- **EXTRACT TO READ**:
Scandalous Speech: Interrogatories from the 1540s 

A decade after the trial, abjuration and exile of Jean Morand, Amiens was rife with dissenters. The crackdown against them came in two bursts : 1544 (July-September) and 1548-49.  In all, the Parlement of Paris, who were the guardians of Catholic orthodoxy in the period, received more than 60 cases on appeal from the bailliage court of Amiens against people accused on uttering "scandalous propositions," "heretical propositions" or "scandalous and heretical propositions". Most were eventually sentenced by the Parlement to public penance (known as "Amende honorable") at a church service in Amiens visibly manifesting their contrition. However at least four individuals were condemned to public execution for their utterances, others were condemned to lifelong detention in a monastery or convent, and a number of women and men after being scourged in public were banished for life from the territory of Amiens or from the French kingdom.  To be brought up to trial on these kinds of charges, you must clearly have been overheard by a neighbor, a fellow townsperson, or your priest, who then reported what you said to the authorities.  During your trial, the court, in this case the Parlement would question you about your alleged utterances.  The judges' questions and the responses of the accused were taken down verbatim in documents called plumatifs because written down rapidly with an ink feather pen in a small script often hard to read.  Here are three examples from the criminal archives of the Parlement of Paris concerning accused protestants (at that time called "lutherans") from Amiens.

Based on the answers, the judges whose names appear in the margins of the documents, pronounced their decisions and recommendations for penalties.

They could also order torture to be applied to the accused to help (they thought) determine guilt or innocence.  The punishment was actually more severe if you confessed to a statement than if you denied it under torture.

Here are the images of the interrogations of the Amiens apothecary Francois de Fenyn, the shoemaker (or perhaps weaver?) Pierre Guenard, and the goldsmith Jean Waroquier. I have provided English translations of these documents and others regarding the cases of the 1540s on the Translation page of the website.

Translations : Three Interrogations before the Parlement of Paris

Francois de Fenyn July 11, 1544

He’s from Amiens, father’s profession (blank), he is an apothecary;
he studied in Amiens.
he doesn’t know how to speak Latin or only a little.
He sometimes attended preachers’ meetings,
he never heard somebody named Morand preach;
he once heard the Augustinian friar who preached in Amiens.

Did he have books from those from Amiens? – yes.
Never heard any propositions from the pulpits.

Did he speak about purgatory and that there was no such thing?
-- he never spoke about it.

Did he speak about the provisions of the church and that they were made by popes and cardinals out of avarice?
-- he said that he didn’t say this himself but he once heard a Franciscan friar say it but that he himself believed they were well made.

- **INSTRUCTIONS**:
(a) According to the page on scandalous speech in Amiens, what were the verbatim records of judges' questions and the answers of the accused called?
(b) Condense the paragraph of the page on scandalous speech in Amiens that begins "A decade after the trial" into a short bulleted list that keeps its main facts.
(c) Take the page on scandalous speech in Amiens further, continuing from its last sentence.
The listing that follows has no connection to the page on scandalous speech in Amiens.

- **DATASET EXTRACT**:
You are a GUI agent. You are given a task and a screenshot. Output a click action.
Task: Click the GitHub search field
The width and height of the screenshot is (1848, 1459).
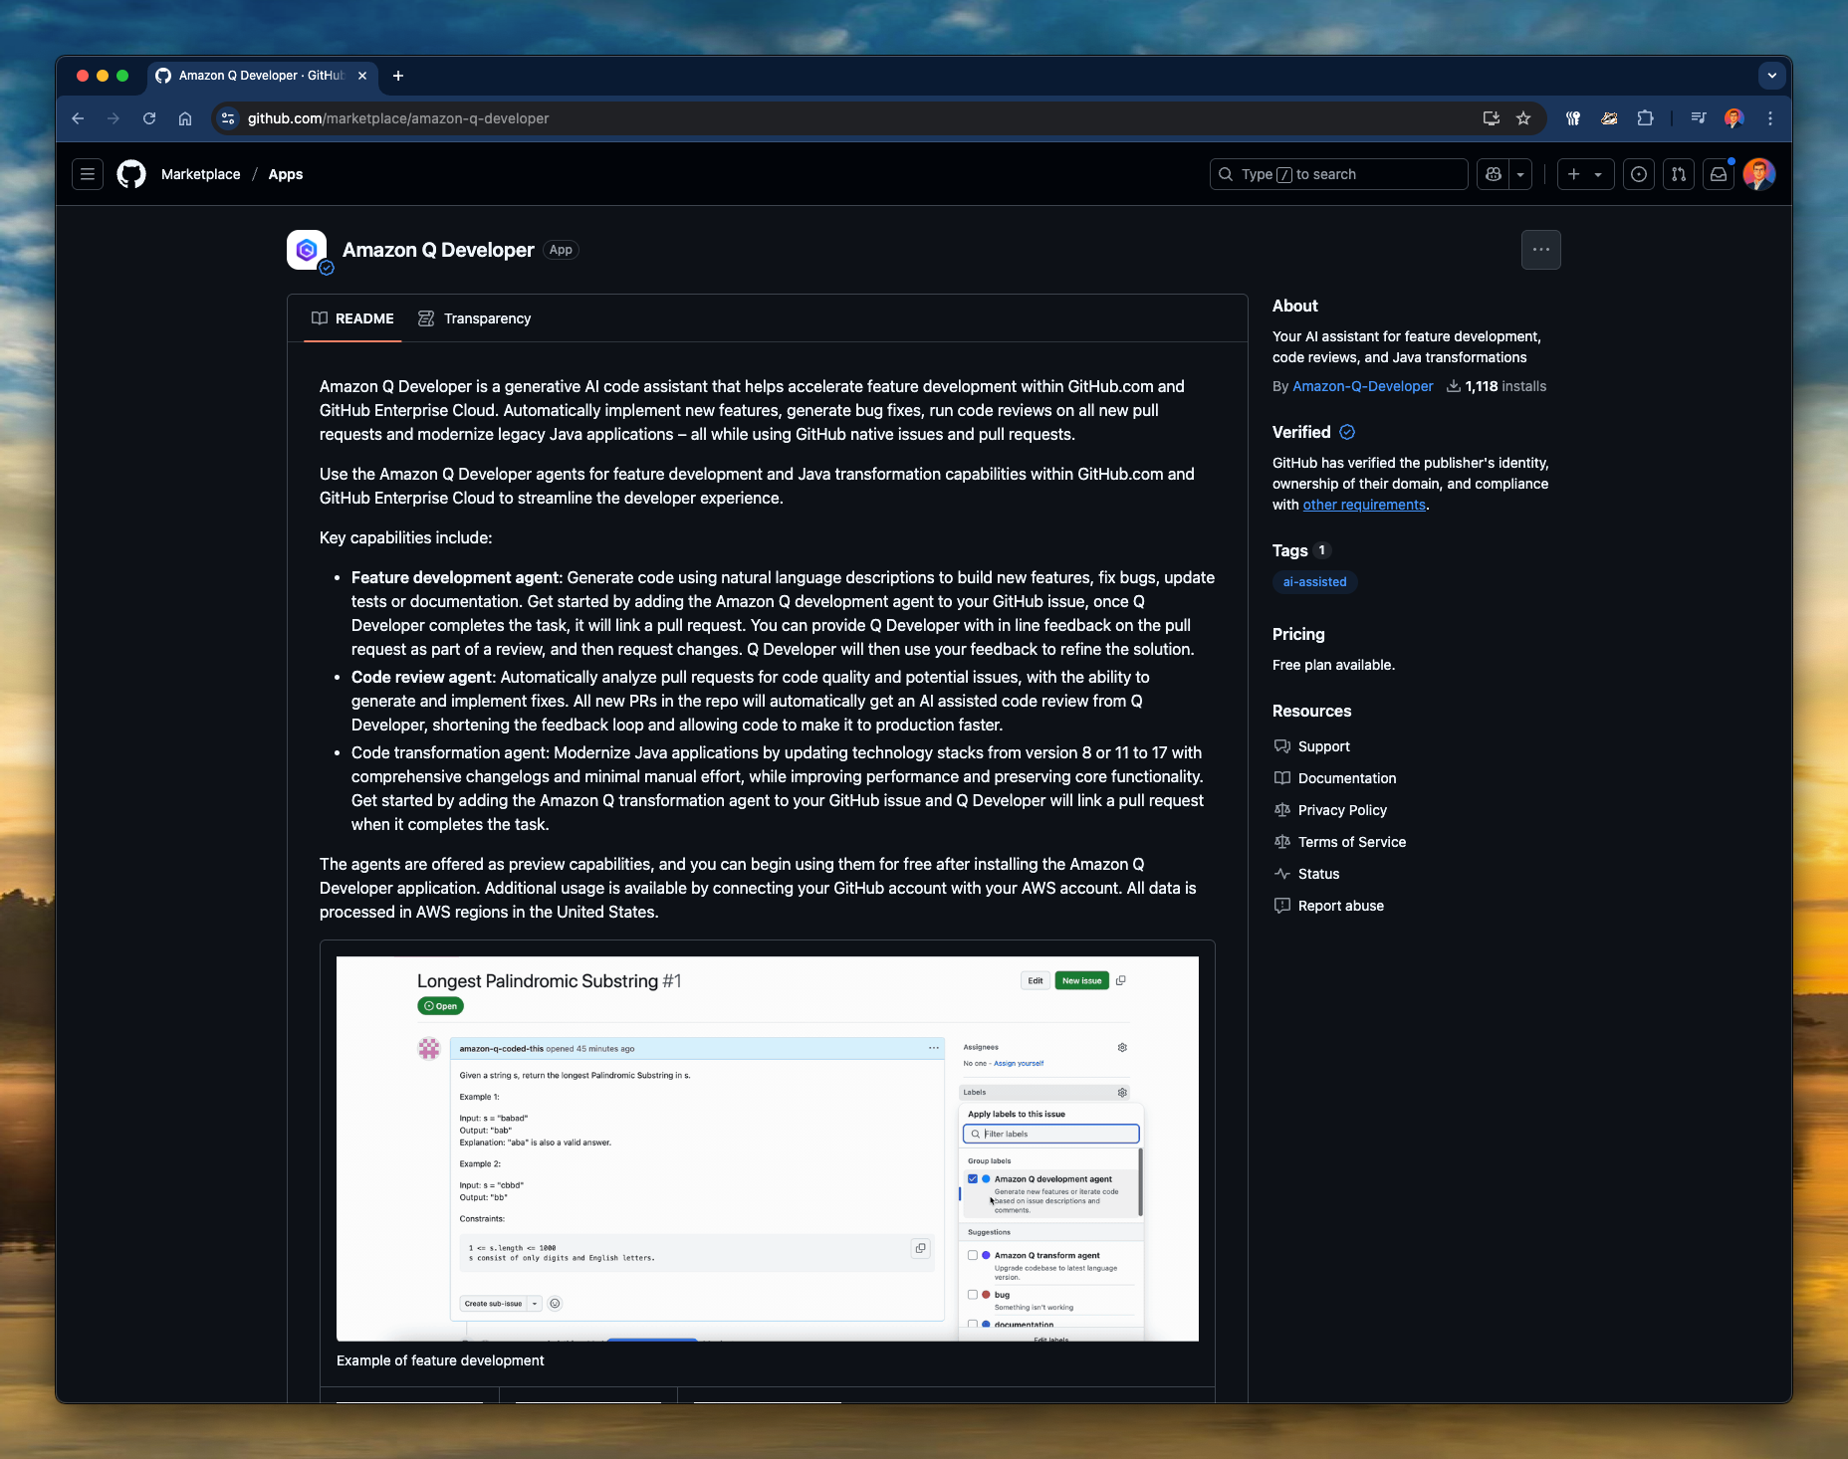click(1337, 174)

- **TASK RESPONSES**:
(a) They were called plumatifs.

(b)
- A decade after Jean Morand's trial, abjuration and exile, Amiens was full of dissenters.
- The crackdown came in two bursts: July–September 1544 and 1548–49.
- The Parlement of Paris, guardian of Catholic orthodoxy, received more than 60 appeals from the bailliage court of Amiens against people accused of "scandalous" and/or "heretical" propositions.
- Most were sentenced to public penance ("Amende honorable") at a church service in Amiens.
- At least four were condemned to public execution. Others received lifelong detention in a monastery or convent, and some, after public scourging, were banished for life from Amiens or from France.
- Those charged had been overheard by a neighbor, fellow townsperson or priest, who reported them.
- The Parlement questioned the accused, and questions and answers were taken down verbatim in hastily written documents called plumatifs.
- Three such examples from the Parlement's criminal archives concern accused Protestants, then called "lutherans," from Amiens.

(c)
Did he say that a man who had lively faith, in eating a morsel of bread, ate the body of our Lord?
-- he said he never said those words and said that the judge who handled his case at the local level seemed somewhat prejudiced.

Did he say that it was foolhardy and served no purpose to deck out the churches with chasubles and other things --- he said no.

Did he say there was no danger eating a morsel of ham on Easter whether before one attended Mass and took communion or after?

Did he say that the sole passion of our Lord had effaced and purged all of our sins? – he said no.

He was shown a book that he said he had annotated in several places.

rev 4/9/2024

Pierre Guenard, July 12 1544

In the Grand Chamber

Said he was from Amiens, a shoemaker (or a weaver?) and his father as well.
Learned his seven psalms, has no books other than his “Hours”
Did he say that priests were nothing but the devil? -- No.
Did he have it in for priests? – No
Did not say that there was no need to place candles before images of the saints but has always done his duty as a Christian.
Did not say that it was unnecessary to pray to God for the dead and that at the hour of bodily extinction the soul was either saved or damned.
Did he say that a person did not need to believe that after the priest had blessed the sacramental wafer it was anything more than dough or grain and not the body of Jesus Christ? – No.
Nor did he utter the words touching the crucifix.
Did he say that he did not believe that the body of our Lord Jesus Christ was in the sacramental wafer after it had been consecrated? -- He did not say that.
On the contrary he believed it was just as much there as it was in the tree of the cross!

Jehan WAROCQUIER, September 26, 1544

[INTERROGATION]

Did he know Morand in Amiens? – said that he did.

Did he know Morand had been condemned as a heretic?

Did he say that the Truth would be known and that Morand had begun to open up the Truth?

He said that he had in his hands a book entitled “The Fountain of Life”

Why did he say those words that soon the Truth would be known?
-- said he didn’t recognize having said that.

Asked who is Fouache?-- said that he is a barber from Amiens.

What company does he keep with the said Fouache -- says he doesn’t keep any and knows nothing more about him.

Asked who is the man mentioned in the charges against him?
-- says thar he has no idea.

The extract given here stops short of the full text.